BEGIN EXTRACTED ENTRIES
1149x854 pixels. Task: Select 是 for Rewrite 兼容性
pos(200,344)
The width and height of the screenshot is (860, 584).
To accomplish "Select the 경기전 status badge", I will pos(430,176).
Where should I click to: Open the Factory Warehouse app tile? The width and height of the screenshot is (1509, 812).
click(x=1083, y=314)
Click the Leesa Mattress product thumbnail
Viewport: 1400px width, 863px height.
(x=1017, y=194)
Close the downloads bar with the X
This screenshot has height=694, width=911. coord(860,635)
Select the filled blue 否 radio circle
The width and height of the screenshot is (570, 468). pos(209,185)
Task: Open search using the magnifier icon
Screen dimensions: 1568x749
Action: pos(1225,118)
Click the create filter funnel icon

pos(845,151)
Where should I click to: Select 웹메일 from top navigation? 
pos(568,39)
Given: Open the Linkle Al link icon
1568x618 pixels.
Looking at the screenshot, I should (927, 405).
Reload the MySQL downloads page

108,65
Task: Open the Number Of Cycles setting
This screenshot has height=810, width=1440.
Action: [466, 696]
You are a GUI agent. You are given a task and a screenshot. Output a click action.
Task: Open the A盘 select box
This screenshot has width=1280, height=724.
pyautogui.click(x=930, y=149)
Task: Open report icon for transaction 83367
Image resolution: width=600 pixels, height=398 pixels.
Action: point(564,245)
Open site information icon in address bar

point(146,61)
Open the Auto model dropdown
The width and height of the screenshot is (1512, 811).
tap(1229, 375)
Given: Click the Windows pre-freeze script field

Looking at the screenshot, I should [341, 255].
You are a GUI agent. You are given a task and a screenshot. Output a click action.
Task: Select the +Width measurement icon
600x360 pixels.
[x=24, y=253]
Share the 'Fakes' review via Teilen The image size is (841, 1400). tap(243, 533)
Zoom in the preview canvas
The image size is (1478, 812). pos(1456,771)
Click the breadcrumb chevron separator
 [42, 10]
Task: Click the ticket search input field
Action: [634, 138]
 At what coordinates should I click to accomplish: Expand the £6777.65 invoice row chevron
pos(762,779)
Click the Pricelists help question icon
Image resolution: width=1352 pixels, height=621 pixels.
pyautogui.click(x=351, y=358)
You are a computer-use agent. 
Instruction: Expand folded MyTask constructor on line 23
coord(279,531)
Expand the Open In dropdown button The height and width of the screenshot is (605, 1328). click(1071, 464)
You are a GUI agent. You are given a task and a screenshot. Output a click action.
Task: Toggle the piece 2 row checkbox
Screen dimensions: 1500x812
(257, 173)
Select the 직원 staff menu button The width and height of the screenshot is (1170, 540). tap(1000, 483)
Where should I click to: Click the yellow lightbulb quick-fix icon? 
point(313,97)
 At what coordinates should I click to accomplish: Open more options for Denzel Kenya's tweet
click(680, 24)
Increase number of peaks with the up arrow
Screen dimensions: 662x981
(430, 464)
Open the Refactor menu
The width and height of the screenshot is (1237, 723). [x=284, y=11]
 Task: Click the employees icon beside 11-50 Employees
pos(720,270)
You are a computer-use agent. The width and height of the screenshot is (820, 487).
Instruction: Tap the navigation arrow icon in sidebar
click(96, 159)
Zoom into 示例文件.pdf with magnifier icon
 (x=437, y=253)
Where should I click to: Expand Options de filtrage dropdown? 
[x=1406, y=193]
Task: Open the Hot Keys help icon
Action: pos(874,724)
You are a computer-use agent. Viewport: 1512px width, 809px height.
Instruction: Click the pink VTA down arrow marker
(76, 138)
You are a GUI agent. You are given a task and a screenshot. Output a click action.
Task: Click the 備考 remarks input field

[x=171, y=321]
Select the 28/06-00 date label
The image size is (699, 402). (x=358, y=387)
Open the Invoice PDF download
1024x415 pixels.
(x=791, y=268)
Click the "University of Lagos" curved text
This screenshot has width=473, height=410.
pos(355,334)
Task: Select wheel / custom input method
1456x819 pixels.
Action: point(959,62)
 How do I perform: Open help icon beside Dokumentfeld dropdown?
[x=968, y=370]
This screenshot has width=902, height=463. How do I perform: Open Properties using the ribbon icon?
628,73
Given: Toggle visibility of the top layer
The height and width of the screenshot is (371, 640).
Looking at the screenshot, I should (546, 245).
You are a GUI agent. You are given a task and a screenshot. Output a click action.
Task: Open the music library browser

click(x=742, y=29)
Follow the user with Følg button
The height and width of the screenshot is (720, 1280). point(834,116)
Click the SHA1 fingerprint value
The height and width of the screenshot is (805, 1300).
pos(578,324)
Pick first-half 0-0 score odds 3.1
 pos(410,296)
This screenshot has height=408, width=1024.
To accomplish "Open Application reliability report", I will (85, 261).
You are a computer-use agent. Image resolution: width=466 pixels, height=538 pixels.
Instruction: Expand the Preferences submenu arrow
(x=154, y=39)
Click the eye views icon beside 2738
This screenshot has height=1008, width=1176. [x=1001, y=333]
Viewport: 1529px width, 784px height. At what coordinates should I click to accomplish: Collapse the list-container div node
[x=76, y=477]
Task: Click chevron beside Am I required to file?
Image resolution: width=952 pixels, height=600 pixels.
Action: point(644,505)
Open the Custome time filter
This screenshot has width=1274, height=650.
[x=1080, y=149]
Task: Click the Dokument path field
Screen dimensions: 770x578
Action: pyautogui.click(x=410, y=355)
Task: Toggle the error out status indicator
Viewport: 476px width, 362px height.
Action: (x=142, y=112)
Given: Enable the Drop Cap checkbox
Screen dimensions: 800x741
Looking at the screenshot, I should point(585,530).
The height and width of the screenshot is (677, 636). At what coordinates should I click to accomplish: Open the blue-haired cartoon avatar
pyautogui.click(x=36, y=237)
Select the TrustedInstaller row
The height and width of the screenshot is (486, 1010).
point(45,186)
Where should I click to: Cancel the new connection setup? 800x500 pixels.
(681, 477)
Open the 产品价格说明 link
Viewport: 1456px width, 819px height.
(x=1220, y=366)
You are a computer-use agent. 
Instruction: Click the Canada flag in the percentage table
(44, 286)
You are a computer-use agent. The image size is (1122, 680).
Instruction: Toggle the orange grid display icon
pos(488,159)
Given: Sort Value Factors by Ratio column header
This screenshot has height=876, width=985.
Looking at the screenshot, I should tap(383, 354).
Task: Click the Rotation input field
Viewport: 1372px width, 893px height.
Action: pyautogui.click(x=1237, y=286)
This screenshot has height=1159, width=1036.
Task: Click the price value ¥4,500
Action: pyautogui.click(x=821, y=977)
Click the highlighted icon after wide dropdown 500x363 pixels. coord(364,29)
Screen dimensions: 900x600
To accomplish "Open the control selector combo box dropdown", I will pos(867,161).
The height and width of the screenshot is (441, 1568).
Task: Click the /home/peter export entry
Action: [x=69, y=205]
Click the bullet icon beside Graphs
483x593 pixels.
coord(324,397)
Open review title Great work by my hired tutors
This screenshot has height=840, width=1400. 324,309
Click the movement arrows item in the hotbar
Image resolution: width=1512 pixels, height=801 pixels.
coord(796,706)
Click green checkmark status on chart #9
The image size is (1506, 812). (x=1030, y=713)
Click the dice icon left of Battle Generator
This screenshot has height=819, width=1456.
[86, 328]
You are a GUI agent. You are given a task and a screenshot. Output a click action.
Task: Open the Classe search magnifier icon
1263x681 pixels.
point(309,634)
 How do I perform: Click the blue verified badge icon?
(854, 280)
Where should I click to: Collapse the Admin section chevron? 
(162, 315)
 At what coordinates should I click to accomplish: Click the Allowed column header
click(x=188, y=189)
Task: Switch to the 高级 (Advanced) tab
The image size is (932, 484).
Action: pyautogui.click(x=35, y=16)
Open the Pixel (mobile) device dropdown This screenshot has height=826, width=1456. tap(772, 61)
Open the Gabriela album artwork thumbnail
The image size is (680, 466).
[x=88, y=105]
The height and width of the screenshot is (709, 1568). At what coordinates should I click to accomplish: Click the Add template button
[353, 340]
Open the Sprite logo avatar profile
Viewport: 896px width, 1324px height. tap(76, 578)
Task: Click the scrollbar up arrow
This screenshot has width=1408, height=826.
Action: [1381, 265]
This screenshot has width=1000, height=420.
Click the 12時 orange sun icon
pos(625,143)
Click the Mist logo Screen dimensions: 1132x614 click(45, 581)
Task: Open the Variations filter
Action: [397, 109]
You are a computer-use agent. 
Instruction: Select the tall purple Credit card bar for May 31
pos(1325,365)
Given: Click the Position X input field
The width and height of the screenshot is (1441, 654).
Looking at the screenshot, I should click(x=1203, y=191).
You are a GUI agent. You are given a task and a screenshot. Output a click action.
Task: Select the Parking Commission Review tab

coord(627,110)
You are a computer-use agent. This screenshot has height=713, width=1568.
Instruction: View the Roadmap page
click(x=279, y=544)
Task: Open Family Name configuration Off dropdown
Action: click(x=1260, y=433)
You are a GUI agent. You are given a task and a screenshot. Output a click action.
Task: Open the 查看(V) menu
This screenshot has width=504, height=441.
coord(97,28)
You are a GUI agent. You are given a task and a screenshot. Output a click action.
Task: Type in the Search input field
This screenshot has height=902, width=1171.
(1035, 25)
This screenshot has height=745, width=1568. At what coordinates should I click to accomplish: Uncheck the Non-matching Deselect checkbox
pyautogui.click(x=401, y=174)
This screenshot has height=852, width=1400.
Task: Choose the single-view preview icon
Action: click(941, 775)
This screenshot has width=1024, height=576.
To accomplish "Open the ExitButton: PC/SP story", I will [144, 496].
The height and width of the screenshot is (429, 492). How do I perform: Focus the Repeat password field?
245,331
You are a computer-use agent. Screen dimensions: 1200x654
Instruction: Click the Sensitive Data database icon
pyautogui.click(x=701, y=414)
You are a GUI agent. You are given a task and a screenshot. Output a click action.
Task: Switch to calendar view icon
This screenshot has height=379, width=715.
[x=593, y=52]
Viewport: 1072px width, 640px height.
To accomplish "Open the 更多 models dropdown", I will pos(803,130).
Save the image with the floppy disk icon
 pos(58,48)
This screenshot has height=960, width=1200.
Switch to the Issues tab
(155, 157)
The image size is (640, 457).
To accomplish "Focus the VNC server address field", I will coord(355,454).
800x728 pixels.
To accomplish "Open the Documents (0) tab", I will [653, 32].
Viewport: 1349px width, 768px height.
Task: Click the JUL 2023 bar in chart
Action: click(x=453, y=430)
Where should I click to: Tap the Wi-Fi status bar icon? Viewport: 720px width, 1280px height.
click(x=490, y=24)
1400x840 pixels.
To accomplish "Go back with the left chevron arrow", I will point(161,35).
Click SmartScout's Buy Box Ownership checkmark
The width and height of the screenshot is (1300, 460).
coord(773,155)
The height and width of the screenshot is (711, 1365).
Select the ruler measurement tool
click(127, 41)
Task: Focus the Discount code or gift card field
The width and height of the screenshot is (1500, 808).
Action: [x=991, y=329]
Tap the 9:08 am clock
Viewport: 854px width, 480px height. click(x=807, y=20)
END EXTRACTED ENTRIES
### CHALLENGE:
Please write out the material above, word for word, from the line containing "The height and width of the screenshot is (709, 1568)." through the line containing "Action: [397, 109]", both of those lines included.

### EXERCISE RESPONSE:
The height and width of the screenshot is (709, 1568). At what coordinates should I click to accomplish: Click the Add template button
[353, 340]
Open the Sprite logo avatar profile
Viewport: 896px width, 1324px height. tap(76, 578)
Task: Click the scrollbar up arrow
This screenshot has width=1408, height=826.
Action: [1381, 265]
This screenshot has width=1000, height=420.
Click the 12時 orange sun icon
pos(625,143)
Click the Mist logo Screen dimensions: 1132x614 click(45, 581)
Task: Open the Variations filter
Action: [397, 109]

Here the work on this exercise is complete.